Last week our Molly daughter, Lolly, said she’d heard a Church speaker wish the concentration of Mormons along the Wasatch Front and in and around Mesa, AZ could be split up to “leaven” the rest of the country. Interesting idea—and I immediately saw the benefits to the Mormons involved. Isolation from other cultures, which is how most Mormons in concentrated areas live, leads to stagnation. History shows that nations that come into contact with other cultures through conquest or trade make great leaps forward in their own culture. Ideas, like hybrid plants, benefit from cross-fertilization.
But the hubris of the notion that the rest of the country needs the “leavening” of Mormons troubles me. How will spreading more Mormons around solve the ills our nation currently faces? Problems like political polarization, unemployment, poverty, violence, drugs, immigration, and education declines.

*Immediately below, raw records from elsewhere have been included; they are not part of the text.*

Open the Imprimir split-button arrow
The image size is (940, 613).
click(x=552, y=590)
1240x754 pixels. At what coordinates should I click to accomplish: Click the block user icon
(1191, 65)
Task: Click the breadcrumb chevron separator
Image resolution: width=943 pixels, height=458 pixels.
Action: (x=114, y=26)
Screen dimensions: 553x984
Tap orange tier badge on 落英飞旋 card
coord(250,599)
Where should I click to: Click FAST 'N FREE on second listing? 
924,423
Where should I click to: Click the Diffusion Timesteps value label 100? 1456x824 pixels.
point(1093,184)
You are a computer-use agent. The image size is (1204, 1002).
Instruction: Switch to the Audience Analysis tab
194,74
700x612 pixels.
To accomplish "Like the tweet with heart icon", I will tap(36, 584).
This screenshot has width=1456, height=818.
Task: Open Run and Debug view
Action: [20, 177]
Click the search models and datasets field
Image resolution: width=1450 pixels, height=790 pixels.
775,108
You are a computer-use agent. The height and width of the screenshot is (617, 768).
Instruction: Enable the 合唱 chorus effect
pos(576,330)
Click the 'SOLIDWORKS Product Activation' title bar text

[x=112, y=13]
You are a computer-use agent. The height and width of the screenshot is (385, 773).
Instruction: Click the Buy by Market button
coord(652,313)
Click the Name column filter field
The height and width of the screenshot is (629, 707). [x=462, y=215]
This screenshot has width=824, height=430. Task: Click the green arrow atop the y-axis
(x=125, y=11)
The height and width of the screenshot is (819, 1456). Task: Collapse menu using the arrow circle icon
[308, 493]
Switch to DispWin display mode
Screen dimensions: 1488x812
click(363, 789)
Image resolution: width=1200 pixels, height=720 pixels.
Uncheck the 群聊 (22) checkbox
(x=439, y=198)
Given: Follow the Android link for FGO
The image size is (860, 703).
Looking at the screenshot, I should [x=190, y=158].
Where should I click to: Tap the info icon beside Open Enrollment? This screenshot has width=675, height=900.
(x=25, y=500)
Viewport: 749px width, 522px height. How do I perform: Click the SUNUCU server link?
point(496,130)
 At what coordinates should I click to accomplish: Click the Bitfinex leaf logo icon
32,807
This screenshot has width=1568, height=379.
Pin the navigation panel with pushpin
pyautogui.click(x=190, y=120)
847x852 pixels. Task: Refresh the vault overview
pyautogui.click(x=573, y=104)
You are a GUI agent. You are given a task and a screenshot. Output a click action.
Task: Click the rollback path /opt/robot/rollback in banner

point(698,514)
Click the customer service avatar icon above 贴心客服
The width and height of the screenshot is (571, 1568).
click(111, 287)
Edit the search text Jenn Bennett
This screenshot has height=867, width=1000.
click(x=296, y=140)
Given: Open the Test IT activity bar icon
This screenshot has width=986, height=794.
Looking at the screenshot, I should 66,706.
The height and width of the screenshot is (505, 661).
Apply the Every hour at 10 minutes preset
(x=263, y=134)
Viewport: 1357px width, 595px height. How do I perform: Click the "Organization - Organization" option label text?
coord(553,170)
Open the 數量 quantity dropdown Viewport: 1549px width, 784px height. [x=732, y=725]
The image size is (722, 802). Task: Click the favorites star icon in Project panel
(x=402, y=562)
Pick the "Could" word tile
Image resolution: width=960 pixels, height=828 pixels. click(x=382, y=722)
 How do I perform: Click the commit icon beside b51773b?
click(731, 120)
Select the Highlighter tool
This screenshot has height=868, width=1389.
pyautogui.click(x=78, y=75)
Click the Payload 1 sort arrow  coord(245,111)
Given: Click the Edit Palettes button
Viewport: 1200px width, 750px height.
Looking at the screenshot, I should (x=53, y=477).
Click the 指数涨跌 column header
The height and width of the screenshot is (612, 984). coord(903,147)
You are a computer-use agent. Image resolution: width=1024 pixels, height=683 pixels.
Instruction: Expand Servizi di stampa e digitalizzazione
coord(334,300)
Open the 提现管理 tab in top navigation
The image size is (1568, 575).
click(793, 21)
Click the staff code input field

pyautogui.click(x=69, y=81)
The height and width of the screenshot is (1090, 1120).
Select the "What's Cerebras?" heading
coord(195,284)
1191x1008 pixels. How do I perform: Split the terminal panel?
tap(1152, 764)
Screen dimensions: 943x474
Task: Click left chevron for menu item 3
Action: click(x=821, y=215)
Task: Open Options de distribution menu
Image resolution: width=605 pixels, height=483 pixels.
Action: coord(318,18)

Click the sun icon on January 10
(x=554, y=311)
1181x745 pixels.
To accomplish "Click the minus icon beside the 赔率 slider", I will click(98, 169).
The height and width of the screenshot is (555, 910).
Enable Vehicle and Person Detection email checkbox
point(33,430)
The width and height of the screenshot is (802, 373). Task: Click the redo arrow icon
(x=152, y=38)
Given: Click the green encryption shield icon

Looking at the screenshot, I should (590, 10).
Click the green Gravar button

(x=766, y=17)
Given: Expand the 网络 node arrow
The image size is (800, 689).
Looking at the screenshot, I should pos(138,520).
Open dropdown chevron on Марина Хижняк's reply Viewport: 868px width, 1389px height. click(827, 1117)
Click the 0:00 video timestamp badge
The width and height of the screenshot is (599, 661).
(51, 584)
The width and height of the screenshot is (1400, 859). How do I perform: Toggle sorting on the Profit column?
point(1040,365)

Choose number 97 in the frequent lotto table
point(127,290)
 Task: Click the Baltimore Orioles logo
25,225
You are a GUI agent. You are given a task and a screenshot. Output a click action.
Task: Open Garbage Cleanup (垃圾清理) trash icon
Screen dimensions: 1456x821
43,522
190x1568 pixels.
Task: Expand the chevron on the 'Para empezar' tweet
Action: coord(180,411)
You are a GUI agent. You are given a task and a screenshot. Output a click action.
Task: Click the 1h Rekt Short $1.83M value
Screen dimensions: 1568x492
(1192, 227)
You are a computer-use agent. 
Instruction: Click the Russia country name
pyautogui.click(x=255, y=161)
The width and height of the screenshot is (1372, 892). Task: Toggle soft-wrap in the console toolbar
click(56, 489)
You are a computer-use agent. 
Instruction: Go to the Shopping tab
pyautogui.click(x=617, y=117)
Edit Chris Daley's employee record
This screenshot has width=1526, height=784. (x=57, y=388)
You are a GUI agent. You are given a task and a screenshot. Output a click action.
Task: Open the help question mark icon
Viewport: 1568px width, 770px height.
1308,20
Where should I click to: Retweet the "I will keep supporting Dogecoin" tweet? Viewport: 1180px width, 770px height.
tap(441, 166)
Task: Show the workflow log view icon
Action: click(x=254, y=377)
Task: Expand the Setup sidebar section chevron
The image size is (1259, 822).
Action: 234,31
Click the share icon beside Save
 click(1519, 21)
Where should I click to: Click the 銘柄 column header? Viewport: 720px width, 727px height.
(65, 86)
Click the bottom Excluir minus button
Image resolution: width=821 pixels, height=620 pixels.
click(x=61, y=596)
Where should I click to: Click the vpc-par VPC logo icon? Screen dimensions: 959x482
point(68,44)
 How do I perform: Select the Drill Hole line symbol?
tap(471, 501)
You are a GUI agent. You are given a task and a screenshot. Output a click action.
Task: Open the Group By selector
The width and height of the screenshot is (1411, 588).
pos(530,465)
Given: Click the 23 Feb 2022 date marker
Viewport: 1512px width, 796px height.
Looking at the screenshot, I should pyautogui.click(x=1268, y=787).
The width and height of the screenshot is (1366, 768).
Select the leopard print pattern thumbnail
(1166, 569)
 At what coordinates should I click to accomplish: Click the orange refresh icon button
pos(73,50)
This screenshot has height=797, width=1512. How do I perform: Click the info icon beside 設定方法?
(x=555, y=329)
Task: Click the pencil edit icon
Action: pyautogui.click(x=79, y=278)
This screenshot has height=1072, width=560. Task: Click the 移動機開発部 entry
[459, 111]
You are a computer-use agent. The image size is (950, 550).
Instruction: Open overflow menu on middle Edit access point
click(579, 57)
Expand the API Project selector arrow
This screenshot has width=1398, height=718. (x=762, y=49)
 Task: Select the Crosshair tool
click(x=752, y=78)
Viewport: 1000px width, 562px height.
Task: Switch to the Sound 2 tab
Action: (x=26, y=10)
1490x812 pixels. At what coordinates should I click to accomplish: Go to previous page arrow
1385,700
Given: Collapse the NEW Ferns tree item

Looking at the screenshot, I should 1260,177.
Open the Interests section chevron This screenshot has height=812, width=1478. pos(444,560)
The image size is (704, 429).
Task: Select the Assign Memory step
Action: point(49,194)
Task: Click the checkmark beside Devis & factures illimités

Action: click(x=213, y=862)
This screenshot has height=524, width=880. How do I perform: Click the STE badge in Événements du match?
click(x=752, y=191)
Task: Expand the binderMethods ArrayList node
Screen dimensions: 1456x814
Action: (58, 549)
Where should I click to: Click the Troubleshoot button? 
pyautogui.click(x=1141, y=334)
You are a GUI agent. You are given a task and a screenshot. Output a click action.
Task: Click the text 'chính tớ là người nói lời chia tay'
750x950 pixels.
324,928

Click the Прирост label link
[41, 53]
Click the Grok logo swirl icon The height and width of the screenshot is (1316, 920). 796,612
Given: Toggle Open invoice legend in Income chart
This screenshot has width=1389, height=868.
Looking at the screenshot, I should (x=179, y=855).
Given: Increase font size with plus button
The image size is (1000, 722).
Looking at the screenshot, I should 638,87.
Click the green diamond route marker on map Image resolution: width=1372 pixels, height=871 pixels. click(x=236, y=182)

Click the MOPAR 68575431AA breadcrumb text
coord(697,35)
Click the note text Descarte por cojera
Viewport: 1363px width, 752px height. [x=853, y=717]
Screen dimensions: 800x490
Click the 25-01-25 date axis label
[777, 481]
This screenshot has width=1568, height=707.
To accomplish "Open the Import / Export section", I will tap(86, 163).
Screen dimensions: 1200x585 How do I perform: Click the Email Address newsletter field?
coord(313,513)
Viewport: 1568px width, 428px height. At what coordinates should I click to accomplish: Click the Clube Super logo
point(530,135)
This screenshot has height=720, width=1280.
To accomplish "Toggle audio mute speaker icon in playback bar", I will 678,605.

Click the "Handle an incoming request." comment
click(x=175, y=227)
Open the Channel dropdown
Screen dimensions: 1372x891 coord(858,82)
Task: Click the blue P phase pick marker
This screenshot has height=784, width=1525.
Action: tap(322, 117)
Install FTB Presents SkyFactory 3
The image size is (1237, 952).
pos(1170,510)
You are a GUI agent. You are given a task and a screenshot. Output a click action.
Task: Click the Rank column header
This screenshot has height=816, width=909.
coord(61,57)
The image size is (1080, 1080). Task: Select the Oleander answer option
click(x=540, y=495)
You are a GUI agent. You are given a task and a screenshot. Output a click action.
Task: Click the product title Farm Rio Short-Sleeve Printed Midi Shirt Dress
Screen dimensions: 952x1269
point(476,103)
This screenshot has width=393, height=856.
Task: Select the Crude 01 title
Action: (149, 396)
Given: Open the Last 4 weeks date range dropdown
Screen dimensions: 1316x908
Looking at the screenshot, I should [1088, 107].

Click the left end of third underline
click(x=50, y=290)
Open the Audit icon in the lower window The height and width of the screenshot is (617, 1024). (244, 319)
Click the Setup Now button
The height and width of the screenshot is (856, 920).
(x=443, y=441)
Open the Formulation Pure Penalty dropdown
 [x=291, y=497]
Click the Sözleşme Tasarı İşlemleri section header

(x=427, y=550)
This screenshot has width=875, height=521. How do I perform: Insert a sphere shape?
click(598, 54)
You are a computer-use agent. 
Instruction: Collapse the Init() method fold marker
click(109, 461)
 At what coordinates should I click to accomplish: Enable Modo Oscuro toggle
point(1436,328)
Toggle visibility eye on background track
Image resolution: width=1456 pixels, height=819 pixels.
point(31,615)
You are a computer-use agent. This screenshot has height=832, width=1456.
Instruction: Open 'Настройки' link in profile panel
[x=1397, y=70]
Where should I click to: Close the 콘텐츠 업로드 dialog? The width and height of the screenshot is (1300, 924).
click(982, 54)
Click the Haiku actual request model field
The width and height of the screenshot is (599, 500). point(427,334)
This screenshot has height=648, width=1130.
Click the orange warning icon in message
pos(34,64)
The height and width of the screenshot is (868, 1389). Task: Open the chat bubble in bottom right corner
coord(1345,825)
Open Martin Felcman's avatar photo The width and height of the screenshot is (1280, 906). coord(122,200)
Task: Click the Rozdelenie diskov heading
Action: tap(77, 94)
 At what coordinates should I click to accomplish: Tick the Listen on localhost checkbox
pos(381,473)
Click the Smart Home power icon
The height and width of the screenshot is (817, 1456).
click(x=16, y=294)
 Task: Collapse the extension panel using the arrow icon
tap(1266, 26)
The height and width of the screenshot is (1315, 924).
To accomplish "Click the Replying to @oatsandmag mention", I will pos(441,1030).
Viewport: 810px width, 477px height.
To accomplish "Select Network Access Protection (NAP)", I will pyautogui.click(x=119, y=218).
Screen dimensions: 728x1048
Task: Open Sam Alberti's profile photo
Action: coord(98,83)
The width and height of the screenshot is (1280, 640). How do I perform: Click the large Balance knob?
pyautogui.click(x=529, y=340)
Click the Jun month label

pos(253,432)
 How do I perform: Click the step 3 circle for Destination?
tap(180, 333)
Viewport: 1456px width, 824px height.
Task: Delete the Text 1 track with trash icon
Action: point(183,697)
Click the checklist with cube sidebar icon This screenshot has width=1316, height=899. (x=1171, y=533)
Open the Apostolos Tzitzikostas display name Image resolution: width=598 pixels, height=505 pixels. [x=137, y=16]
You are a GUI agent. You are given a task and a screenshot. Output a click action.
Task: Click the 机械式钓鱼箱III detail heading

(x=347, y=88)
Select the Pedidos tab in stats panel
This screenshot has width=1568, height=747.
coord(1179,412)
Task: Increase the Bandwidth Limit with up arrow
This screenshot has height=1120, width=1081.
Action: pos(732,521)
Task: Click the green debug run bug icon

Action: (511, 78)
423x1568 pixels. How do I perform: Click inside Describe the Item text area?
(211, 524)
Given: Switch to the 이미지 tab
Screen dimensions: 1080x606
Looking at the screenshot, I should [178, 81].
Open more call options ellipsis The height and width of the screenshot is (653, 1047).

Certainly, if Utah had solved all these problems, we might have hope that spreading Mormons around would benefit the whole country. As things now stand, I’m not sure that exporting more right-wing Republicans from Utah would solve the country’s political polarization. The Church employs a lot of people in Utah, but isn’t large enough to extend that employment benefit to other states. Likewise, the Church welfare system isn’t large enough even to help all Mormon Utahns in need of food and shelter—and certainly not with health care. Utah divorce rates are about the same as those of other states. Plenty of Mormon single moms and their kids live in poverty. Violence and drug abuse are high in Utah—even among active Church members. The Church has taken a humane position on illegal immigration—but a sizeable number of active members oppose the Church position—and the state legislature passed a harsh immigration bill this year. Education attainments in Utah schools are now challenged by budget cuts and the ongoing call for privatization by legislators with financial stakes in the issue.
Possibly Utah and Mesa Mormons are the ones needing the leavening effect of exposure to people of other faiths.